[Directions] Could you retype all of the entries below word for word?

[Records]

((

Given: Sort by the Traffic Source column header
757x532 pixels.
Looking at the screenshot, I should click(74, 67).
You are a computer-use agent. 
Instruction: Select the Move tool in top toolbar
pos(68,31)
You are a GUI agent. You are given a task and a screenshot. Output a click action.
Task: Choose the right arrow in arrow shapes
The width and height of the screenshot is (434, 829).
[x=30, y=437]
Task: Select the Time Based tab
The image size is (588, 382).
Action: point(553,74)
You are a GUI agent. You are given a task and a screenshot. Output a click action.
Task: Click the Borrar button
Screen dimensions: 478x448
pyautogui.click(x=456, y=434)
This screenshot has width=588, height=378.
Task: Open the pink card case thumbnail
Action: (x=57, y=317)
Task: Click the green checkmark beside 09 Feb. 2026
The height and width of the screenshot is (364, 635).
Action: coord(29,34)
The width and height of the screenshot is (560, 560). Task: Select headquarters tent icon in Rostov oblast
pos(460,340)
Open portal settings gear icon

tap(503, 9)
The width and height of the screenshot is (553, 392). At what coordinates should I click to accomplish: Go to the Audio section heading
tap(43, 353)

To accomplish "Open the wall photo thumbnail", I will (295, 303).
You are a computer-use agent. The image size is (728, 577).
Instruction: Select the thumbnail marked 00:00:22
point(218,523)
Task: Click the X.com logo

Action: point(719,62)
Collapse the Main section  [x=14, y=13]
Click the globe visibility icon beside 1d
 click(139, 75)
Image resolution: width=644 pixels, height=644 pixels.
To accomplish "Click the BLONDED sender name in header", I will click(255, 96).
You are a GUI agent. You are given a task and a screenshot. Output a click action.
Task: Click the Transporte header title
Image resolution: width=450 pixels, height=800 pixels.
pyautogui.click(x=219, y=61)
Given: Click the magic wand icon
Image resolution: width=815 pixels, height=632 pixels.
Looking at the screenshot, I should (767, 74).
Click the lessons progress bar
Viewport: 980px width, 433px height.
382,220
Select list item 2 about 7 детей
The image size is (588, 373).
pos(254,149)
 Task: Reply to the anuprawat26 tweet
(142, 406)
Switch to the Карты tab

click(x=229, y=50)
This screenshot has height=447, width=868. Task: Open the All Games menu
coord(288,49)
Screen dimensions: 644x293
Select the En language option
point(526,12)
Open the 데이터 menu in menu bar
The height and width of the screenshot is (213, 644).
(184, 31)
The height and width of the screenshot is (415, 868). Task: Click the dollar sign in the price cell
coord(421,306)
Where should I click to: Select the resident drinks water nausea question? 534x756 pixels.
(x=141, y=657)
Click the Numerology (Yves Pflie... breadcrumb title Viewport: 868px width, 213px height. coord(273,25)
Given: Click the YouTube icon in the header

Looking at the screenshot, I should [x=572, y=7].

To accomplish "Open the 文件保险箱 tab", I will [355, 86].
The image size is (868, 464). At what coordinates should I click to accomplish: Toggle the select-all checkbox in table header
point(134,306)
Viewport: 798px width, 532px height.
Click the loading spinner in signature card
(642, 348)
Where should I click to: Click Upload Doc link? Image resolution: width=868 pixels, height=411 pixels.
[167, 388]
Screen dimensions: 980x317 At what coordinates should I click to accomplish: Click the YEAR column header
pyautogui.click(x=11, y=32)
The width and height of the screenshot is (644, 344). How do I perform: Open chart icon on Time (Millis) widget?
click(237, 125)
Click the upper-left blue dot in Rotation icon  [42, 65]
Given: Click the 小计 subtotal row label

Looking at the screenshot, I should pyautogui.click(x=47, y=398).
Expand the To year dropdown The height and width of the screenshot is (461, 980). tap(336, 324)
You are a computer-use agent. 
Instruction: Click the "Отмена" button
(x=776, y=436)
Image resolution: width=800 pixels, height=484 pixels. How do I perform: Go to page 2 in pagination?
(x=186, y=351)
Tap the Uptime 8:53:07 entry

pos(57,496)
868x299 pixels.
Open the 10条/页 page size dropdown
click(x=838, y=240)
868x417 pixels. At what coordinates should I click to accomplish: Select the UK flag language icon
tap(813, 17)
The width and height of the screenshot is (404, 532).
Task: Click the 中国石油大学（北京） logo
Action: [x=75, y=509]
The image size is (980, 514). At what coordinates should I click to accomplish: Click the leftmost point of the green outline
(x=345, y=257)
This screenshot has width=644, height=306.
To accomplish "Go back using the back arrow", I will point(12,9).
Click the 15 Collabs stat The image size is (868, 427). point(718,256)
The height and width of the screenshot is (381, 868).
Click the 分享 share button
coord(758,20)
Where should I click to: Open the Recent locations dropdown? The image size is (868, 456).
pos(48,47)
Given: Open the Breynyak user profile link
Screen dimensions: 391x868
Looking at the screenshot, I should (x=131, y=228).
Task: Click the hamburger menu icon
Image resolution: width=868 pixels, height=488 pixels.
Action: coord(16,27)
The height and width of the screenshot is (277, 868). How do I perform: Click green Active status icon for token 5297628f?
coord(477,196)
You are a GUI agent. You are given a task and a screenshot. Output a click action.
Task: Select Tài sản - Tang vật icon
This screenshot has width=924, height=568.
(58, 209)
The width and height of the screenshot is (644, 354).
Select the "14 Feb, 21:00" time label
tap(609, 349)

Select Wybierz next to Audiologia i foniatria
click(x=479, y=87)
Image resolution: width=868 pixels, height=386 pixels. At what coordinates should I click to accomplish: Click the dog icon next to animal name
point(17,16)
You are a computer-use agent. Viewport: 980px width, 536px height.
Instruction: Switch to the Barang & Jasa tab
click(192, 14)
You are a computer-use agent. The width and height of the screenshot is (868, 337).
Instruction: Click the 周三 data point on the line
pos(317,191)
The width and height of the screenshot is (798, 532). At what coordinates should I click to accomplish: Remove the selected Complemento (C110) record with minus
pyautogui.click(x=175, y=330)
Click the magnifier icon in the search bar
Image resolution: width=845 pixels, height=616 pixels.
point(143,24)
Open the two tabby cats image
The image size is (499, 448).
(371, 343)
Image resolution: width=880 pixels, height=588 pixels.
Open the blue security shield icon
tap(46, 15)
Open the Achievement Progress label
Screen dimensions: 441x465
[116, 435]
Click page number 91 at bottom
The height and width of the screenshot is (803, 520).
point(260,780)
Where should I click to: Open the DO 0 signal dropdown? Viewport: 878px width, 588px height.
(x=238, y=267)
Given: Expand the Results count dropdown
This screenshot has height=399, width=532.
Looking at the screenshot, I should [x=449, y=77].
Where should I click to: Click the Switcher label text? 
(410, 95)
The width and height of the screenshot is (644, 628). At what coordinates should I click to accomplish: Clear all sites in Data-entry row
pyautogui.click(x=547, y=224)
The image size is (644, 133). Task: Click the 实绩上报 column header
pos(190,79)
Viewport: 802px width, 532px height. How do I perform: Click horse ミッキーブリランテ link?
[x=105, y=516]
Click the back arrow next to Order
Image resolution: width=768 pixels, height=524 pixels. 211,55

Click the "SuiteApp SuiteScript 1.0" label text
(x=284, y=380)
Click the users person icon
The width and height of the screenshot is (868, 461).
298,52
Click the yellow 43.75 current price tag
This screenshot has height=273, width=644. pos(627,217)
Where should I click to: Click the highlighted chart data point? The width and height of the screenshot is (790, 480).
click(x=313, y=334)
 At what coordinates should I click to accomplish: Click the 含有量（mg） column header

))

[Result for this exercise]
Given: Sort by the Traffic Source column header
757x532 pixels.
Looking at the screenshot, I should click(74, 67).
You are a computer-use agent. 
Instruction: Select the Move tool in top toolbar
pos(68,31)
You are a GUI agent. You are given a task and a screenshot. Output a click action.
Task: Choose the right arrow in arrow shapes
The width and height of the screenshot is (434, 829).
[x=30, y=437]
Task: Select the Time Based tab
The image size is (588, 382).
Action: point(553,74)
You are a GUI agent. You are given a task and a screenshot. Output a click action.
Task: Click the Borrar button
Screen dimensions: 478x448
pyautogui.click(x=456, y=434)
This screenshot has width=588, height=378.
Task: Open the pink card case thumbnail
Action: (x=57, y=317)
Task: Click the green checkmark beside 09 Feb. 2026
The height and width of the screenshot is (364, 635).
Action: coord(29,34)
The width and height of the screenshot is (560, 560). Task: Select headquarters tent icon in Rostov oblast
pos(460,340)
Open portal settings gear icon

tap(503, 9)
The width and height of the screenshot is (553, 392). At what coordinates should I click to accomplish: Go to the Audio section heading
tap(43, 353)

To accomplish "Open the wall photo thumbnail", I will (295, 303).
You are a computer-use agent. The image size is (728, 577).
Instruction: Select the thumbnail marked 00:00:22
point(218,523)
Task: Click the X.com logo

Action: point(719,62)
Collapse the Main section  [x=14, y=13]
Click the globe visibility icon beside 1d
 click(139, 75)
Image resolution: width=644 pixels, height=644 pixels.
To accomplish "Click the BLONDED sender name in header", I will click(255, 96).
You are a GUI agent. You are given a task and a screenshot. Output a click action.
Task: Click the Transporte header title
Image resolution: width=450 pixels, height=800 pixels.
pyautogui.click(x=219, y=61)
Given: Click the magic wand icon
Image resolution: width=815 pixels, height=632 pixels.
Looking at the screenshot, I should (767, 74).
Click the lessons progress bar
Viewport: 980px width, 433px height.
382,220
Select list item 2 about 7 детей
The image size is (588, 373).
pos(254,149)
 Task: Reply to the anuprawat26 tweet
(142, 406)
Switch to the Карты tab

click(x=229, y=50)
This screenshot has height=447, width=868. Task: Open the All Games menu
coord(288,49)
Screen dimensions: 644x293
Select the En language option
point(526,12)
Open the 데이터 menu in menu bar
The height and width of the screenshot is (213, 644).
(184, 31)
The height and width of the screenshot is (415, 868). Task: Click the dollar sign in the price cell
coord(421,306)
Where should I click to: Select the resident drinks water nausea question? 534x756 pixels.
(x=141, y=657)
Click the Numerology (Yves Pflie... breadcrumb title Viewport: 868px width, 213px height. coord(273,25)
Given: Click the YouTube icon in the header

Looking at the screenshot, I should [x=572, y=7].

To accomplish "Open the 文件保险箱 tab", I will [355, 86].
The image size is (868, 464). At what coordinates should I click to accomplish: Toggle the select-all checkbox in table header
point(134,306)
Viewport: 798px width, 532px height.
Click the loading spinner in signature card
(642, 348)
Where should I click to: Click Upload Doc link? Image resolution: width=868 pixels, height=411 pixels.
[167, 388]
Screen dimensions: 980x317 At what coordinates should I click to accomplish: Click the YEAR column header
pyautogui.click(x=11, y=32)
The width and height of the screenshot is (644, 344). How do I perform: Open chart icon on Time (Millis) widget?
click(237, 125)
Click the upper-left blue dot in Rotation icon  [42, 65]
Given: Click the 小计 subtotal row label

Looking at the screenshot, I should pyautogui.click(x=47, y=398).
Expand the To year dropdown The height and width of the screenshot is (461, 980). tap(336, 324)
You are a computer-use agent. 
Instruction: Click the "Отмена" button
(x=776, y=436)
Image resolution: width=800 pixels, height=484 pixels. How do I perform: Go to page 2 in pagination?
(x=186, y=351)
Tap the Uptime 8:53:07 entry

pos(57,496)
868x299 pixels.
Open the 10条/页 page size dropdown
click(x=838, y=240)
868x417 pixels. At what coordinates should I click to accomplish: Select the UK flag language icon
tap(813, 17)
The width and height of the screenshot is (404, 532).
Task: Click the 中国石油大学（北京） logo
Action: [x=75, y=509]
The image size is (980, 514). At what coordinates should I click to accomplish: Click the leftmost point of the green outline
(x=345, y=257)
This screenshot has width=644, height=306.
To accomplish "Go back using the back arrow", I will point(12,9).
Click the 15 Collabs stat The image size is (868, 427). point(718,256)
The height and width of the screenshot is (381, 868).
Click the 分享 share button
coord(758,20)
Where should I click to: Open the Recent locations dropdown? The image size is (868, 456).
pos(48,47)
Given: Open the Breynyak user profile link
Screen dimensions: 391x868
Looking at the screenshot, I should (x=131, y=228).
Task: Click the hamburger menu icon
Image resolution: width=868 pixels, height=488 pixels.
Action: coord(16,27)
The height and width of the screenshot is (277, 868). How do I perform: Click green Active status icon for token 5297628f?
coord(477,196)
You are a GUI agent. You are given a task and a screenshot. Output a click action.
Task: Select Tài sản - Tang vật icon
This screenshot has width=924, height=568.
(58, 209)
The width and height of the screenshot is (644, 354).
Select the "14 Feb, 21:00" time label
tap(609, 349)

Select Wybierz next to Audiologia i foniatria
click(x=479, y=87)
Image resolution: width=868 pixels, height=386 pixels. At what coordinates should I click to accomplish: Click the dog icon next to animal name
point(17,16)
You are a computer-use agent. Viewport: 980px width, 536px height.
Instruction: Switch to the Barang & Jasa tab
click(192, 14)
You are a computer-use agent. The width and height of the screenshot is (868, 337).
Instruction: Click the 周三 data point on the line
pos(317,191)
The width and height of the screenshot is (798, 532). At what coordinates should I click to accomplish: Remove the selected Complemento (C110) record with minus
pyautogui.click(x=175, y=330)
Click the magnifier icon in the search bar
Image resolution: width=845 pixels, height=616 pixels.
point(143,24)
Open the two tabby cats image
The image size is (499, 448).
(371, 343)
Image resolution: width=880 pixels, height=588 pixels.
Open the blue security shield icon
tap(46, 15)
Open the Achievement Progress label
Screen dimensions: 441x465
[116, 435]
Click page number 91 at bottom
The height and width of the screenshot is (803, 520).
point(260,780)
Where should I click to: Open the DO 0 signal dropdown? Viewport: 878px width, 588px height.
(x=238, y=267)
Given: Expand the Results count dropdown
This screenshot has height=399, width=532.
Looking at the screenshot, I should [x=449, y=77].
Where should I click to: Click the Switcher label text? 
(410, 95)
The width and height of the screenshot is (644, 628). At what coordinates should I click to accomplish: Clear all sites in Data-entry row
pyautogui.click(x=547, y=224)
The image size is (644, 133). Task: Click the 实绩上报 column header
pos(190,79)
Viewport: 802px width, 532px height. How do I perform: Click horse ミッキーブリランテ link?
[x=105, y=516]
Click the back arrow next to Order
Image resolution: width=768 pixels, height=524 pixels. 211,55

Click the "SuiteApp SuiteScript 1.0" label text
(x=284, y=380)
Click the users person icon
The width and height of the screenshot is (868, 461).
298,52
Click the yellow 43.75 current price tag
This screenshot has height=273, width=644. pos(627,217)
Where should I click to: Click the highlighted chart data point? The width and height of the screenshot is (790, 480).
click(x=313, y=334)
 At what coordinates should I click to accomplish: Click the 含有量（mg） column header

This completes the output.